We go in smart. We find someone who needs money.

That should be easy. Everyone can use more money. They get cash and we get what we need.”

“I’ll handle it,” Mooki said. “Give me forty-eight hours. I’ll find someone on that NICU floor who’s got a debt, a habit, or an ex they’re trying to get away from. Everybody’s got a price.”

“Go.”

Mooki went back up the stairs and I sat at the table and stared at the map on the wall.

Red pins for Banks properties, blue pins for confirmed family locations, black pins for targets we’d already hit.

There were a lot more red pins than blue and that gap was the problem.

We were swinging in the dark while the Banks operated with precision and intel that we couldn’t match.

The truth I didn’t want to say out loud was that we were losing.

Not just the war. The business. The family.

The foundation our father spent his life building was cracking.

A family of niggas from DC who made liquor and ran a casino were dismantling a cartel piece by piece, and I still couldn’t figure out how they had the firepower and the intel to pull it off.

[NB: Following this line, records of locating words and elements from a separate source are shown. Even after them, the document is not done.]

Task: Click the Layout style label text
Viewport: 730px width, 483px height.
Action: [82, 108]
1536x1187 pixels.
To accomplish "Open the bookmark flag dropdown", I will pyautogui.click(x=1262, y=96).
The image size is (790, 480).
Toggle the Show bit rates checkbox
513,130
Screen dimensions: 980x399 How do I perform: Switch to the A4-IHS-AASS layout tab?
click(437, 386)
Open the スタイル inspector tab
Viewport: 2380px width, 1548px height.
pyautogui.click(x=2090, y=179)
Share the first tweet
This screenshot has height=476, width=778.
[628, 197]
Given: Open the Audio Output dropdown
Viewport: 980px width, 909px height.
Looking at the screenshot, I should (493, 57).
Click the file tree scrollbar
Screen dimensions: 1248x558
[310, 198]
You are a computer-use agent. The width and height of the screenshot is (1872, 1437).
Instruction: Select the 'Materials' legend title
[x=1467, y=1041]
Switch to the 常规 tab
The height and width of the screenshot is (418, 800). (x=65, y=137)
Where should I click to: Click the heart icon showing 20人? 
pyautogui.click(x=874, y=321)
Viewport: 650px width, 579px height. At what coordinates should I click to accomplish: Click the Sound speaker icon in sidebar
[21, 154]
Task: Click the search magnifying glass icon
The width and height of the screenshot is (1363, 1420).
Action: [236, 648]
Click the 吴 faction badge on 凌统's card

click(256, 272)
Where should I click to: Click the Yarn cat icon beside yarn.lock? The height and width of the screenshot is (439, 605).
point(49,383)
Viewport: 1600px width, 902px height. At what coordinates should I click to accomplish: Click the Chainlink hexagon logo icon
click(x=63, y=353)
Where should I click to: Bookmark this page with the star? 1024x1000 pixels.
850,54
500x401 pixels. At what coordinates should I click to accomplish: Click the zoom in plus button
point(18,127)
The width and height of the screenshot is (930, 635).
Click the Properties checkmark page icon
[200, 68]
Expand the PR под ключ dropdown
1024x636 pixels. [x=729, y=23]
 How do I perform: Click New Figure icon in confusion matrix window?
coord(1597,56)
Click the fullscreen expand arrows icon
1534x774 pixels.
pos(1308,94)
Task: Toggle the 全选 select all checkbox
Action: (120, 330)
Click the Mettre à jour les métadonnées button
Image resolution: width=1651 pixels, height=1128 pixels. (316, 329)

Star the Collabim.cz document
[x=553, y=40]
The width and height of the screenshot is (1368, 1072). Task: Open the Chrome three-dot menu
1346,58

I thought about Manny. Not the strategy of his death but the reality of it.

My little brother tied to a chair in our own restaurant, smelling the gas, hearing it hiss, knowing what was coming.

Did he call for me? Did he think I was coming to save him?

Did he die thinking his big brother had let him down?

That thought was going to live inside me forever.

Right next to Mateo. Two brothers gone. Both because of Quest Banks.

Mateo underestimated him and paid for it with a bullet in his own living room.

I’d been more careful, more patient, more strategic.

I’d used Zephyr. I’d used Gabriel. I’d played the long game.

And the long game got my baby brother burned alive in Mamá’s restaurant.

Fosso was sniffing again. Gabriel was staring at the wall.

The compound was quiet except for the hum of the generator and the distant sound of traffic on the highway.

Somewhere upstairs my mother was knocked out while I tried to figure out how to take down a family.

Mateo got us into this mess when he tried to kidnap Mehar.

If he knew what the fall-out would be, would he have done it?

“Gabriel,” I said.

“Yeah.”

“When we find a way in, you’re the one who goes.”

“Fosso,” I said.

“What.”

“If you snort one more line in front of me tonight I will break your fucking nose. Go upstairs and sleep.”

He looked at me for a second like he wanted to argue. Then he pushed back from the table and went upstairs without a word. The door closed. It was just me and Gabriel in the basement with the maps, the pins, and the silence.

“We can still win this,” Gabriel said.

I didn’t answer because I wasn’t sure he was right. But I couldn’t say that out loud because the head of the family doesn’t get to say that out loud. The head of the family holds it together so everyone else can fall apart.

That was the rule. And I was so tired of following it.